With the data that Conabio has collected, there is, as José Sarukhán explains, a lot of information that can still be worked on as a file, “but if it is not updated, there comes a time when it becomes outdated, when you begin to make decisions blindly.” The other problem that the academic sees is the loss of people who have worked in that organization. “It will take decades to have that community again. With this incorporation into Semarnat, that human capital that has been formed for years disappears. Losing that will involve us in the future re-recruiting a lot of people, re-training them, starting over while the speed of environmental problems will only have accelerated. On the contrary, what we should be doing now is uniting the best people we have at hand, with the best information that has been generated to help the country make decisions,” he points out.
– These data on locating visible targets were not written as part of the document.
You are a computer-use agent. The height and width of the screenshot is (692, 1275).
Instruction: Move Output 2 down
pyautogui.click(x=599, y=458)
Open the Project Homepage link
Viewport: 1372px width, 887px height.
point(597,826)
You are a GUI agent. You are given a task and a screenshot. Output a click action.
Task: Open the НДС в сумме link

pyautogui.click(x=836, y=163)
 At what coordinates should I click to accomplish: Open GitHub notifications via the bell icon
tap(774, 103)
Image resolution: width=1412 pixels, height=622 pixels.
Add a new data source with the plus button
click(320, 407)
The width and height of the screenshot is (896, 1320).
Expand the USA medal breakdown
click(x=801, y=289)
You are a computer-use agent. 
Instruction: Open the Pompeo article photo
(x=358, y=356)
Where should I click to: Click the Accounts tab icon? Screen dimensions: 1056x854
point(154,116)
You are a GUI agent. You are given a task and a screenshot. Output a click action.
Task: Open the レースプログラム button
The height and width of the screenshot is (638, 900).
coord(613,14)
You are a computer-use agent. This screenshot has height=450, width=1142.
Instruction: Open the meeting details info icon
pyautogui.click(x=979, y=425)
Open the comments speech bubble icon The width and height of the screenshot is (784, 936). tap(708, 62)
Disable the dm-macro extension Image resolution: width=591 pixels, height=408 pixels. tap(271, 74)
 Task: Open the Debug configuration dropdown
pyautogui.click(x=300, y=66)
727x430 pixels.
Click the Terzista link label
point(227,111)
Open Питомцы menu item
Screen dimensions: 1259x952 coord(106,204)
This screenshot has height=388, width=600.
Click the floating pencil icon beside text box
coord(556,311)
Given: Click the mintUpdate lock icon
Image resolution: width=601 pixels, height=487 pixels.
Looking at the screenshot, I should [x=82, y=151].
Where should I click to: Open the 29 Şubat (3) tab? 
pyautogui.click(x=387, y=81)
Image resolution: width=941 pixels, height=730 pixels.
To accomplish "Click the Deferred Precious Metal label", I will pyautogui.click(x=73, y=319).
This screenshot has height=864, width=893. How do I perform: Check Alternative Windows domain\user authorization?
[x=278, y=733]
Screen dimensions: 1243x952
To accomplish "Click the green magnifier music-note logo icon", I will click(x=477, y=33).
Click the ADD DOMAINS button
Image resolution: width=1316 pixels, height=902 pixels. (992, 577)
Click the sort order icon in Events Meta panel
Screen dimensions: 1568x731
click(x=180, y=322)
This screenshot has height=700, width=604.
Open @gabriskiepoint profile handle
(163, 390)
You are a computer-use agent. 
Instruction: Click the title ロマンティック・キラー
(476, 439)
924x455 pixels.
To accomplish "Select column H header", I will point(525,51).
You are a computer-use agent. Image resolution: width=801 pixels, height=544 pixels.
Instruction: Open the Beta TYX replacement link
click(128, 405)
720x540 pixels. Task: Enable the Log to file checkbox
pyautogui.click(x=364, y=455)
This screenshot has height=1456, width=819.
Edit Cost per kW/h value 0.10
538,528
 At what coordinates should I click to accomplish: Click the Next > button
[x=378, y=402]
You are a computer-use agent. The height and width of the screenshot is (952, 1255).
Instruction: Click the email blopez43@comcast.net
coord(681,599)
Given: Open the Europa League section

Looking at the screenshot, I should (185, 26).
A mangrove in Puerto Morelos, protected by CONABIO.Elizabeth Ruiz (CUARTOSCURO)

In the face of criticism, Semarnat asks for calm: “You can rest assured because Conabio's work does not disappear, it only strengthens and makes its actions transparent in public policies on biodiversity and aimed at knowledge of biological diversity, conservation and sustainable use. ", they respond in the statement in which they assure that the organization will continue working "in a transversal way" with the "different sectors involved" in environmental conservation. “The environmental policy of the Government of Mexico considers scientific research and studies essential to conserve biodiversity in our country, always with people and communities at the center of our work. The preservation of our biocultural heritage is one of our priority objectives in Semarnat's sustainable development strategy,” he concludes.

These are answers that at some point those responsible for this secretariat may have to give before Congress if an initiative by Congresswoman Edna Díaz Acevedo goes forward who wants to call Semarnat to account and explain why these decisions are being made. “With some members of the commission that I chair, we are building a point of agreement to urge the executive to reverse these actions. Additionally, we are working on a bill so that it is legally established that decisions involving entities of that magnitude and depth do not depend on the occurrences or decisions of the president in office, or a secretary of state, that there is a framework that protects them no matter who comes to power,” he maintains.

For José Sarukhán, for his part, the survival of institutions that ensure the protection and conservation of ecosystems, plants and oxygen, that monitor and protect biodiversity - which is essential for the life of Mexico - now depends above all on the pressure that civil society can exert. “The only way to defend them is to have an informed citizenry that knows the importance of their institutions. People have to be more aware and more active, if that does not happen there will be no sufficiently enlightened politician to take that position against economic interests,” he concludes.